US streams “less extreme hydrologically” than in 1940s

Floods have not become more severe on US streams despite increased levels of atmospheric carbon dioxide, according to research released on January 15 1999 by the US Geological Survey.

USGS hydrologist Harry Lins and USGS mathematician Jim Slack calculated trends for 395 climate-sensitive streamflow gauging stations in the US during the twentieth century, but found no evidence to support the view that an increase in atmospheric carbon dioxide is causing floods and droughts in the US to become more severe.

Lins and Slack note that “there has been considerable speculation as to whether or not an increase in atmospheric carbon dioxide – popularly referred to as greenhouse, or global, warming – is causing floods and droughts to become more severe. Based on our analysis of changes in long-term streamflow across the nation, we see no evidence that it is.”

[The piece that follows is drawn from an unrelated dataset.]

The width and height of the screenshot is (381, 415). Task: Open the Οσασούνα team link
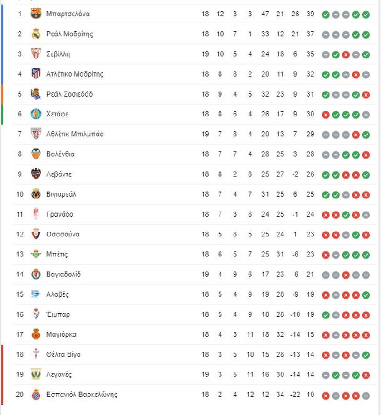click(x=63, y=234)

Writing in the January 15, 1999 issue of Geophysical Research Letters, the USGS researchers said the general pattern has been toward increasing streamflow in most regions of the conterminous US since the 1940’s, and probably throughout the twentieth century. Decreases appear only in parts of the Pacific Northwest and the Southeast.

By analyzing changes in flow, from the lowest daily flows each year to the highest flows, Lins and Slack were able to get a more complete picture of streamflow trends over time.

“When we looked at the low to middle range of flows,” Lins said, “we saw a distinct upward trend. For example, if we take the lowest one-day flow, which is called the annual minimum flow, nearly one-third of the streamgauges that we analysed showed an increase.”

This same pattern was also true for the annual average, or median, streamflow. At the highest flows, however, only four percent of the gages experienced increases, while five percent showed decreases.

“We can draw three general conclusions from these trends,” Lins said. “First, the nation’s streams are carrying more water on average. Secondly, the streams are experiencing less severe hydrologic droughts, and thirdly, the streams are not experiencing more floods.

“In other words,” he said, “the United States is now less extreme hydrologically than it was earlier in the century.”

The USGS, in cooperation with more than 800 state, local and other federal agencies, operates a streamflow gauging station network, consisting of about 7000 stations across the country, to collect information about US water resources.